[START ENTRIES PROVIDED]

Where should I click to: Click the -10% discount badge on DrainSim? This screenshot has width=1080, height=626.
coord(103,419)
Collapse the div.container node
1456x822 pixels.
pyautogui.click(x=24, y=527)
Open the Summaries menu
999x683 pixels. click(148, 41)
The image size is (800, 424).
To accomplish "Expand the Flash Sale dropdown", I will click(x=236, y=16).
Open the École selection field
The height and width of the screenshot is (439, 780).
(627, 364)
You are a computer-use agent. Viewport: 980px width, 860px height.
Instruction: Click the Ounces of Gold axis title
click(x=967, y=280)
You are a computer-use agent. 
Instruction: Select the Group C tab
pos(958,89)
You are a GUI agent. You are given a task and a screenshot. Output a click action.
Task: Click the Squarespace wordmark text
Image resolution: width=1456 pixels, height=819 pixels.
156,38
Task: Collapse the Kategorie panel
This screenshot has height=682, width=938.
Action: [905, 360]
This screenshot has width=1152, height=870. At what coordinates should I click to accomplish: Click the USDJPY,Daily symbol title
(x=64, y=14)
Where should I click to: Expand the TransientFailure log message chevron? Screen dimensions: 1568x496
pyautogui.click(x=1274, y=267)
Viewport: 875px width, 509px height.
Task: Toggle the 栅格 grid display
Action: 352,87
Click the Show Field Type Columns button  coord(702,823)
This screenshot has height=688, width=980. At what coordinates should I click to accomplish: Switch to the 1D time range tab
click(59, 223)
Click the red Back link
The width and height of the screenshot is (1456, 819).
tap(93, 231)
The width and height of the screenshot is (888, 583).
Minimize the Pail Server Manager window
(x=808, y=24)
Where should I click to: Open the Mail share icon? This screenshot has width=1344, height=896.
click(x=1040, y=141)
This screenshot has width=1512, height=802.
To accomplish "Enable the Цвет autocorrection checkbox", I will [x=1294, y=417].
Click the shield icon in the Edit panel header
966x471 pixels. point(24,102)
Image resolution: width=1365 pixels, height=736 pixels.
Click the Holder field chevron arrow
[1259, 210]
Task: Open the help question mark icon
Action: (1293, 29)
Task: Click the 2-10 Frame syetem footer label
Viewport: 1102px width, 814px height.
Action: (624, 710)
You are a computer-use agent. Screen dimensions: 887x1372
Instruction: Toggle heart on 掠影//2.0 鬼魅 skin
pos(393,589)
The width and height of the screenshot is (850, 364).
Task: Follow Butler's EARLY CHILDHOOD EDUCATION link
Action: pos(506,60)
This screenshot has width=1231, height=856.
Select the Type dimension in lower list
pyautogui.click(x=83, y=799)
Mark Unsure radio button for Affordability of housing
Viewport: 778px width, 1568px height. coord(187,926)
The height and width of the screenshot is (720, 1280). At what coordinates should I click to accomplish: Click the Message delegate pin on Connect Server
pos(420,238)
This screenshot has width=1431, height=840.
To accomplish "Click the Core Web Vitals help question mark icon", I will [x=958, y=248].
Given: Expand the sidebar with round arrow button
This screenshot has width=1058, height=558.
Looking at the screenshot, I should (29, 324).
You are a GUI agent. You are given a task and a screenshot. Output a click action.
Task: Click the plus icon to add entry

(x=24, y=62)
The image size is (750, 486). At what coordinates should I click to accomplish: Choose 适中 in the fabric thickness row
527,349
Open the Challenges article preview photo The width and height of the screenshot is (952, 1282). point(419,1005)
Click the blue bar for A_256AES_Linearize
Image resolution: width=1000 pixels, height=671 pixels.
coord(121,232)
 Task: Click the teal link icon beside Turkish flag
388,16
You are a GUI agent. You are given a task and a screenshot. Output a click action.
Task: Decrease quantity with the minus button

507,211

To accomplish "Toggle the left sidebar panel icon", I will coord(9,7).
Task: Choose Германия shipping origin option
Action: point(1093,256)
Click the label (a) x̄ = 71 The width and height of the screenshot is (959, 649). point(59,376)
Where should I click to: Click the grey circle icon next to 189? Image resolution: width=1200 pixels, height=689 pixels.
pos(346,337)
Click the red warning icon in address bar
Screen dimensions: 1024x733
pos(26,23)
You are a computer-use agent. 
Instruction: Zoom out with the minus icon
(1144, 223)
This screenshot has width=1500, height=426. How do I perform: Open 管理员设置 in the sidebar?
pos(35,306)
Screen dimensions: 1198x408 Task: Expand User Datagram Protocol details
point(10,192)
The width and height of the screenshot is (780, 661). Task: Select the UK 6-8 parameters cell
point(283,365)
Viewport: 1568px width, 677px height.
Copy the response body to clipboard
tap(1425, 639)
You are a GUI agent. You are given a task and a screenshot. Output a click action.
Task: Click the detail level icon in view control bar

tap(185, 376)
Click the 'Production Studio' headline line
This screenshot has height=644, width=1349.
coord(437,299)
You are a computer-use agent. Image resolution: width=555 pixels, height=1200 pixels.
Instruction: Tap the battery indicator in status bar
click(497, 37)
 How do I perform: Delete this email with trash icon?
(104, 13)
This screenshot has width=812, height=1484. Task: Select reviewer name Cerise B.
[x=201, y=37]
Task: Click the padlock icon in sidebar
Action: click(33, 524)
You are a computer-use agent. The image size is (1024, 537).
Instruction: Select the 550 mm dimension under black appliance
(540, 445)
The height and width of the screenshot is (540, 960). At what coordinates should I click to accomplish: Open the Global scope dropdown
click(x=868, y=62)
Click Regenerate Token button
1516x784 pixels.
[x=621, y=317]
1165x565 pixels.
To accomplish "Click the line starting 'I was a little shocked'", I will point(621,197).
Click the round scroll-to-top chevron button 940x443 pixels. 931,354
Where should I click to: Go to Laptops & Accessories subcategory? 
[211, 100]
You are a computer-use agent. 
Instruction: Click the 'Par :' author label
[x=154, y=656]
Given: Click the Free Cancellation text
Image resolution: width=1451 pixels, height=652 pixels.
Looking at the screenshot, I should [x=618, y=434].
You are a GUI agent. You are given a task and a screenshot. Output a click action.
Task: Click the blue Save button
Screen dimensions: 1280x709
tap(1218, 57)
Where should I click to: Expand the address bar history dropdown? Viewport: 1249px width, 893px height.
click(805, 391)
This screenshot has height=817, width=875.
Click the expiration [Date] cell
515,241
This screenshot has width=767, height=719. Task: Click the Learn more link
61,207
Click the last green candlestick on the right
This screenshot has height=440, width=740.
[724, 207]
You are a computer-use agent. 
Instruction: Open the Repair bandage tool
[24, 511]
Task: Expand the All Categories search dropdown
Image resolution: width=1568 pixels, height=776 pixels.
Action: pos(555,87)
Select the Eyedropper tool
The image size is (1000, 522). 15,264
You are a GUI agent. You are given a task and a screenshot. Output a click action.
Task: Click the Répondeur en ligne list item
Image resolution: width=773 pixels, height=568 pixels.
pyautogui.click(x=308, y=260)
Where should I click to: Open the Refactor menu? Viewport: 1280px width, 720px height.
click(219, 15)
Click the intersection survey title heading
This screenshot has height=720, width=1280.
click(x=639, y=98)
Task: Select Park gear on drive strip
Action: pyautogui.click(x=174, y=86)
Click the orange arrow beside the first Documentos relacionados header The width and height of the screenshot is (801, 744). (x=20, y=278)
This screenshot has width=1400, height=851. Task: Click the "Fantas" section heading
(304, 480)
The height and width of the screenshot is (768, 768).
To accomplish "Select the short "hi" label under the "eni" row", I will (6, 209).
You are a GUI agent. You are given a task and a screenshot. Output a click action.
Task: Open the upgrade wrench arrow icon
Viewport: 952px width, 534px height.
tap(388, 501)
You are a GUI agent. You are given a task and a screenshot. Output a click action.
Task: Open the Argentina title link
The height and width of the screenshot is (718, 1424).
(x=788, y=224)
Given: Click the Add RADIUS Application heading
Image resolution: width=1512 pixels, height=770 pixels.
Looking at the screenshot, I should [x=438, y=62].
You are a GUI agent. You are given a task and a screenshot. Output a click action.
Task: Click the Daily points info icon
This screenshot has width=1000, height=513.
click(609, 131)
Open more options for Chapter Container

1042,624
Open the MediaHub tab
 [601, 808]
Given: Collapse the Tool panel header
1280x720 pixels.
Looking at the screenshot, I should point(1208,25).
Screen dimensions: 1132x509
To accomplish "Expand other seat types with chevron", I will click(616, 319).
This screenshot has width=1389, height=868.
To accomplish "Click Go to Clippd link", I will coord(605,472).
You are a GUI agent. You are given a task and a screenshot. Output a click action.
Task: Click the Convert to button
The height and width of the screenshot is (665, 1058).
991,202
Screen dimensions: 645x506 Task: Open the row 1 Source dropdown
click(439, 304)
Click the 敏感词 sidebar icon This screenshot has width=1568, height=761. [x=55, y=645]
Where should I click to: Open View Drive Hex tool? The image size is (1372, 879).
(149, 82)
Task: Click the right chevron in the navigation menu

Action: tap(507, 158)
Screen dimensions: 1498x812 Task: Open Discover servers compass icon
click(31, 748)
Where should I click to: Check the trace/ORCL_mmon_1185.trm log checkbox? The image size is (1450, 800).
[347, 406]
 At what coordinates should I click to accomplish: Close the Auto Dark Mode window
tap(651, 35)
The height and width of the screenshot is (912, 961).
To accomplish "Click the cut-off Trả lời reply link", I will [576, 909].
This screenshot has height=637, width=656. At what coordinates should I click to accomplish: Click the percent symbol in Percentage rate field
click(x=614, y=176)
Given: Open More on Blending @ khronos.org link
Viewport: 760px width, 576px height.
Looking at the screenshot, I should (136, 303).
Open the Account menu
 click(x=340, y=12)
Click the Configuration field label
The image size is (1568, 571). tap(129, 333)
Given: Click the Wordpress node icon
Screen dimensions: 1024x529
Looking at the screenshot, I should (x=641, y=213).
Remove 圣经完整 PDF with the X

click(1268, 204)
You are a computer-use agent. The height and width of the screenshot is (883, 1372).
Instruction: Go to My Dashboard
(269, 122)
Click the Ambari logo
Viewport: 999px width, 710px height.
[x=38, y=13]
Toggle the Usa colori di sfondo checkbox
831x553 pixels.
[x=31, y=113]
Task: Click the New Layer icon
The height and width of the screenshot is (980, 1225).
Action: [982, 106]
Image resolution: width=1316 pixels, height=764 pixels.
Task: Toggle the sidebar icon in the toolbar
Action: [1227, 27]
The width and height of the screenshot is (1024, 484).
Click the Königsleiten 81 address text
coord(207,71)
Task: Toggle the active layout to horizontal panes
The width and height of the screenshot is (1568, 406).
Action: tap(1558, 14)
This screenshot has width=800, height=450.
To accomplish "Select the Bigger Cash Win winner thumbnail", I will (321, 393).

[END ENTRIES PROVIDED]

GIVEN PROBLEM:
Recast the stretch of the data above, from the line containing "Screen dimensions: 1498x812" through the line containing "tap(651, 35)", as a JSON list of strings with one string per line. Include both of those lines and leave out any blank lines.

EXERCISE OUTPUT:
[
  "Screen dimensions: 1498x812 Task: Open Discover servers compass icon",
  "click(31, 748)",
  "Where should I click to: Check the trace/ORCL_mmon_1185.trm log checkbox? The image size is (1450, 800).",
  "[347, 406]",
  " At what coordinates should I click to accomplish: Close the Auto Dark Mode window",
  "tap(651, 35)"
]